> [ABOUT THIS EXERCISE] Output the data below exactly, images excluded.

Saved entries:
--------------------

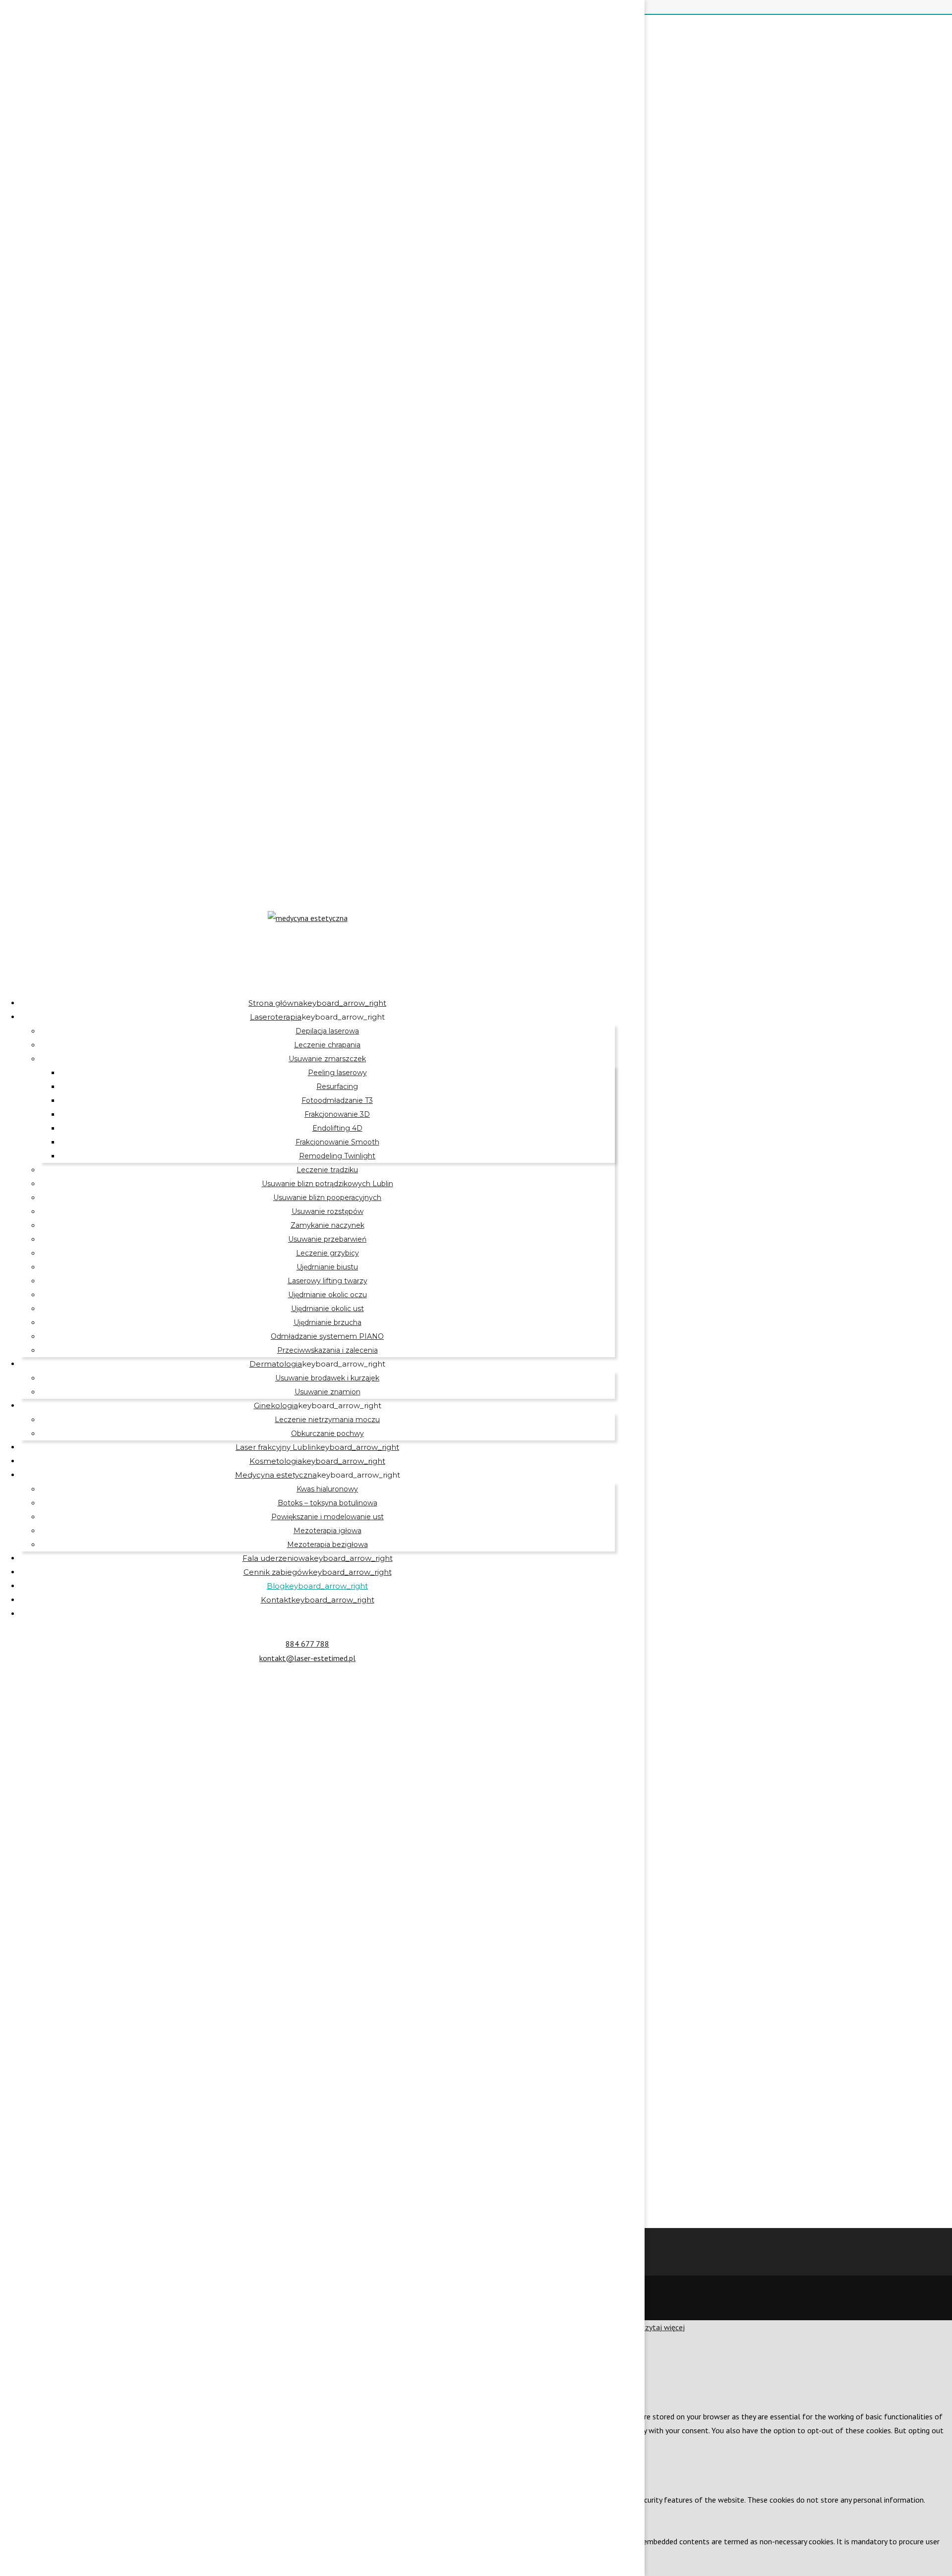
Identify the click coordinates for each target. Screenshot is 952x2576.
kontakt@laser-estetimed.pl (307, 1658)
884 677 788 (307, 1644)
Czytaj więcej (663, 2327)
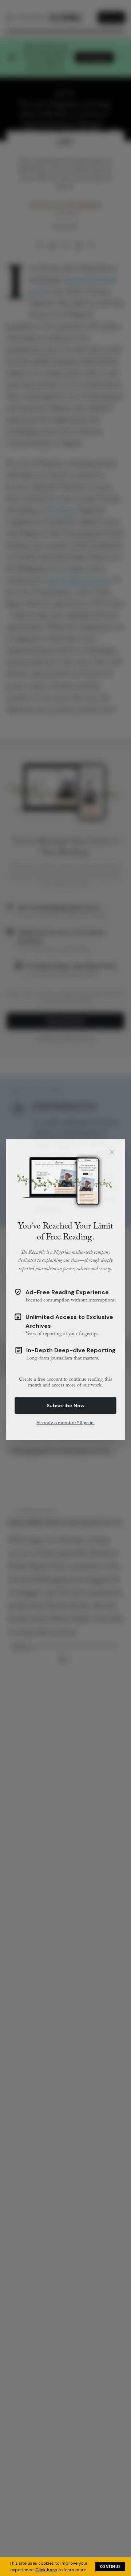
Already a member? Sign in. (65, 1421)
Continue (110, 2566)
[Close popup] (112, 1151)
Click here (46, 2570)
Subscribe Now (65, 1404)
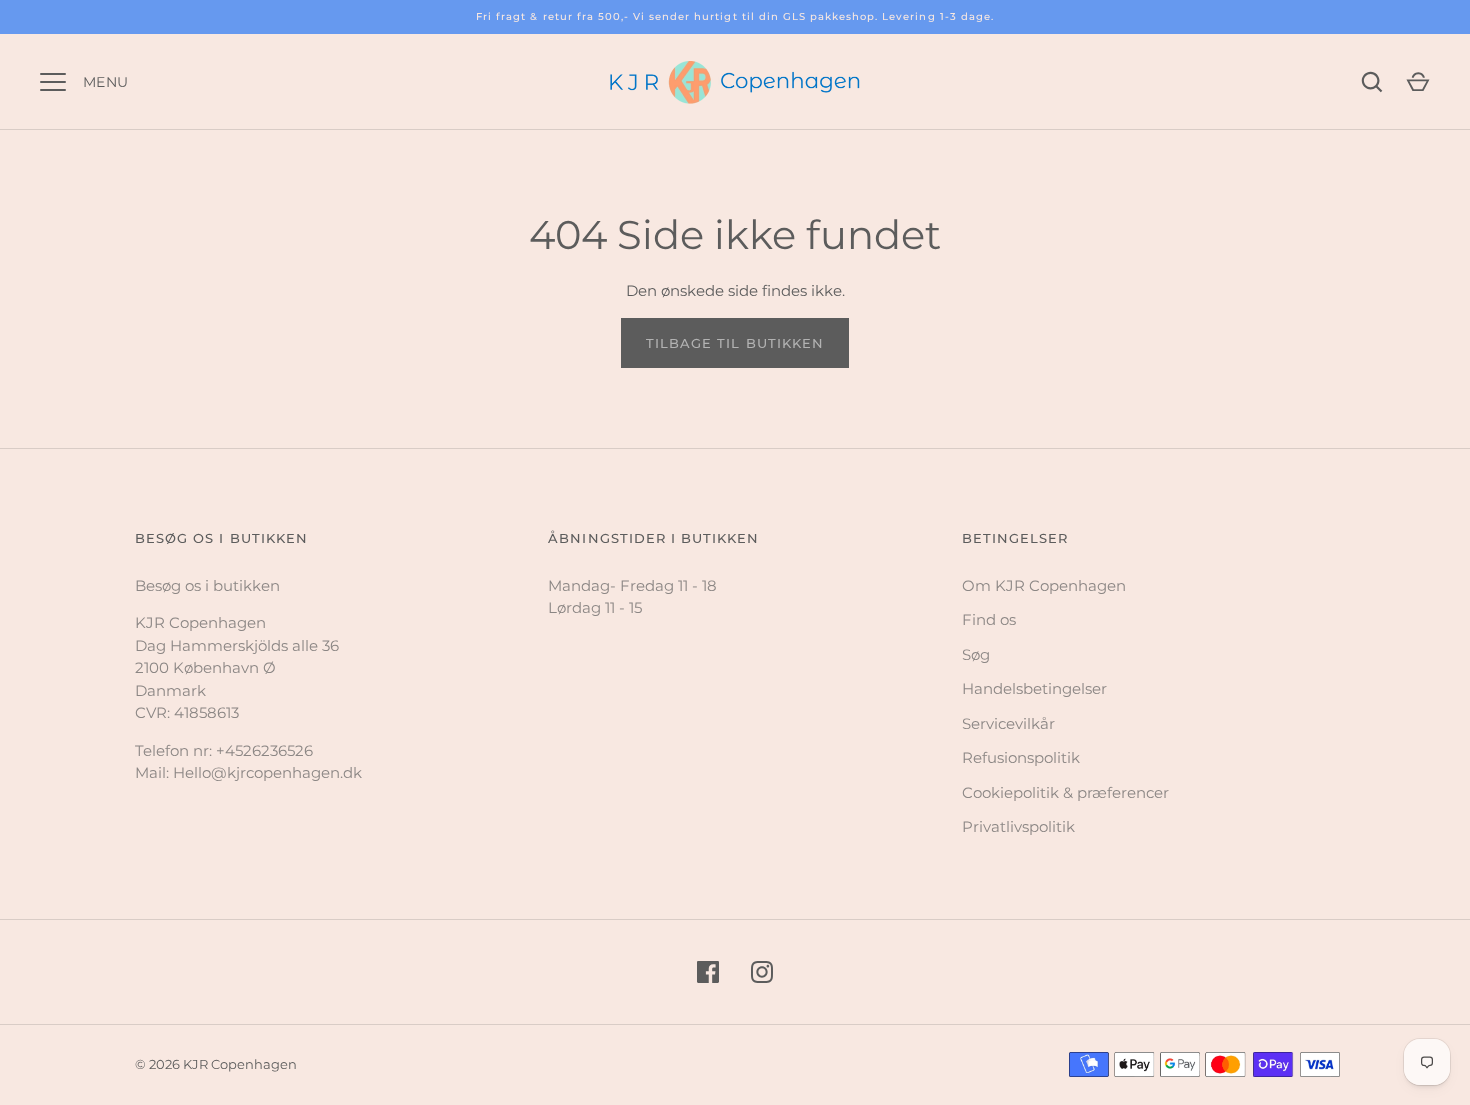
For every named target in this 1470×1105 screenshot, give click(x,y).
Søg (976, 654)
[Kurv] (1418, 82)
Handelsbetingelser (1034, 688)
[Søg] (1372, 82)
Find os (989, 619)
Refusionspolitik (1021, 757)
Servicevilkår (1008, 723)
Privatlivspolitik (1018, 826)
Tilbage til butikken (735, 343)
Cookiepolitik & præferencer (1065, 792)
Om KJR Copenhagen (1044, 585)
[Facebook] (708, 972)
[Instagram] (762, 972)
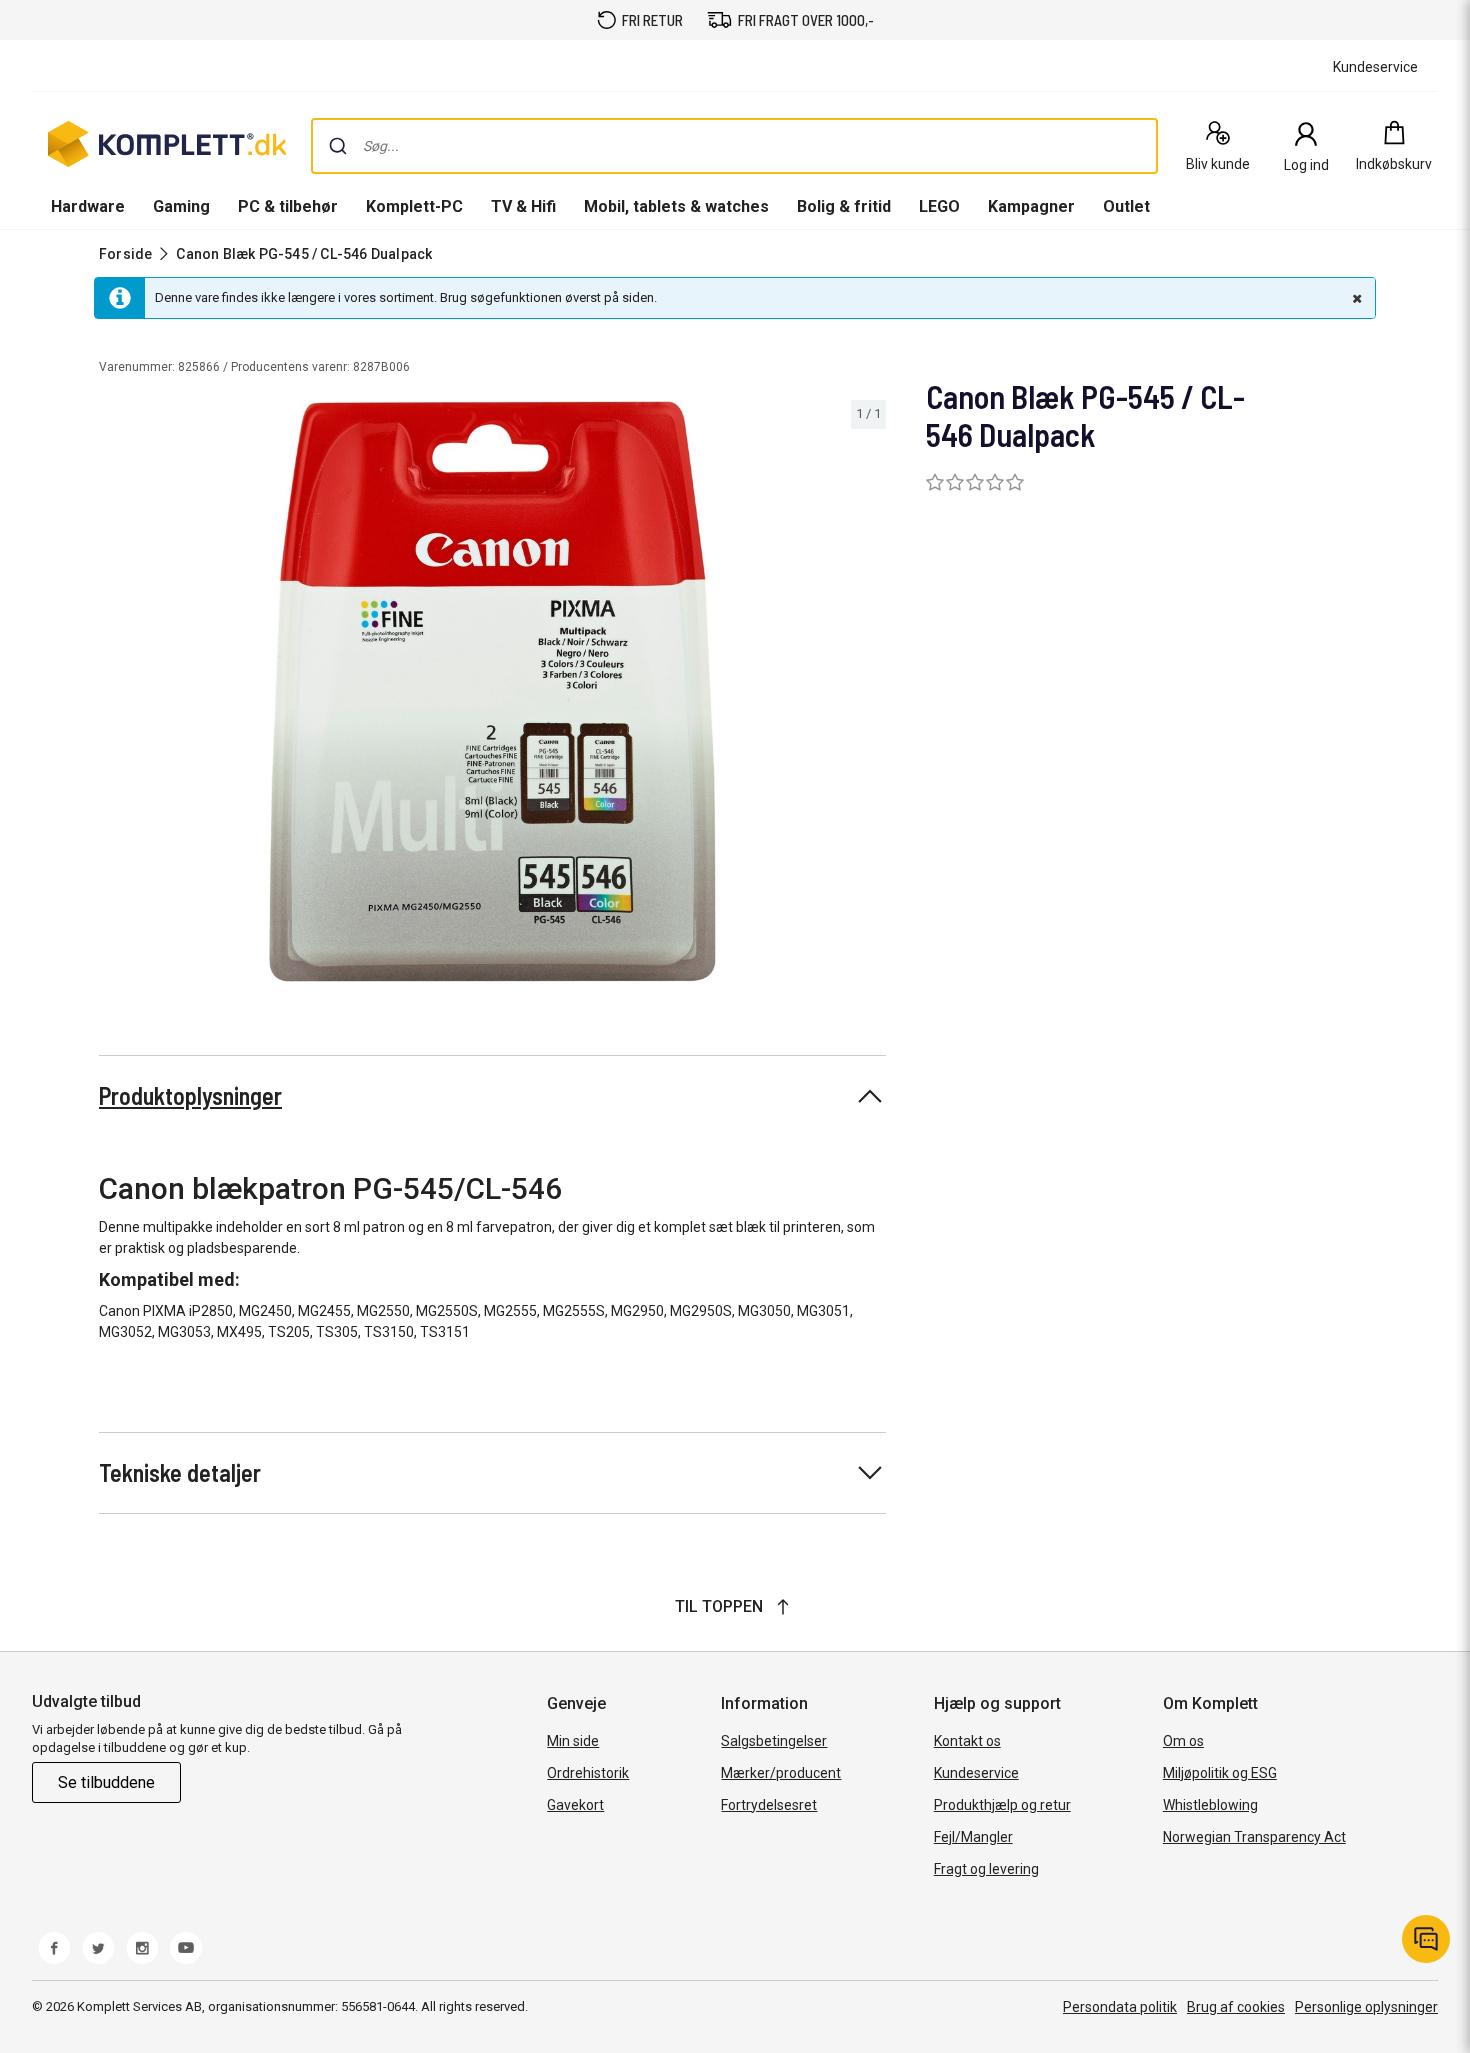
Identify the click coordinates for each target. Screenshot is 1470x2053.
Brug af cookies (1236, 2007)
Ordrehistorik (588, 1773)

--------------------

> [WRITTEN ANSWER]
Identify the click coordinates for each target. Screenshot is 952x2576.
kontakt@laser-estetimed.pl (307, 1658)
884 677 788 (307, 1644)
Czytaj więcej (663, 2327)
Already a member? Sign in. (65, 1421)
Continue (110, 2566)
[Close popup] (112, 1151)
Click here (46, 2570)
Subscribe Now (65, 1404)
For every named target in this 1470×1105 screenshot, give click(x,y).
Søg (976, 654)
[Kurv] (1418, 82)
Handelsbetingelser (1034, 688)
[Søg] (1372, 82)
Find os (989, 619)
Refusionspolitik (1021, 757)
Servicevilkår (1008, 723)
Privatlivspolitik (1018, 826)
Tilbage til butikken (735, 343)
Cookiepolitik & præferencer (1065, 792)
Om KJR Copenhagen (1044, 585)
[Facebook] (708, 972)
[Instagram] (762, 972)
Identify the click coordinates for each target. Screenshot is 1470x2053.
Brug af cookies (1236, 2007)
Ordrehistorik (588, 1773)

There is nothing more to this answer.